• _Data_

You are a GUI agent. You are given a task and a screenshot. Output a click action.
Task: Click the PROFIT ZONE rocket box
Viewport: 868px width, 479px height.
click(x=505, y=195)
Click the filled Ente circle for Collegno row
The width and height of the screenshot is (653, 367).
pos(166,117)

• _What to work on_
Set down the entire material again, exactly as it stands.

• _Result of this task_
You are a GUI agent. You are given a task and a screenshot. Output a click action.
Task: Click the PROFIT ZONE rocket box
Viewport: 868px width, 479px height.
click(x=505, y=195)
Click the filled Ente circle for Collegno row
The width and height of the screenshot is (653, 367).
pos(166,117)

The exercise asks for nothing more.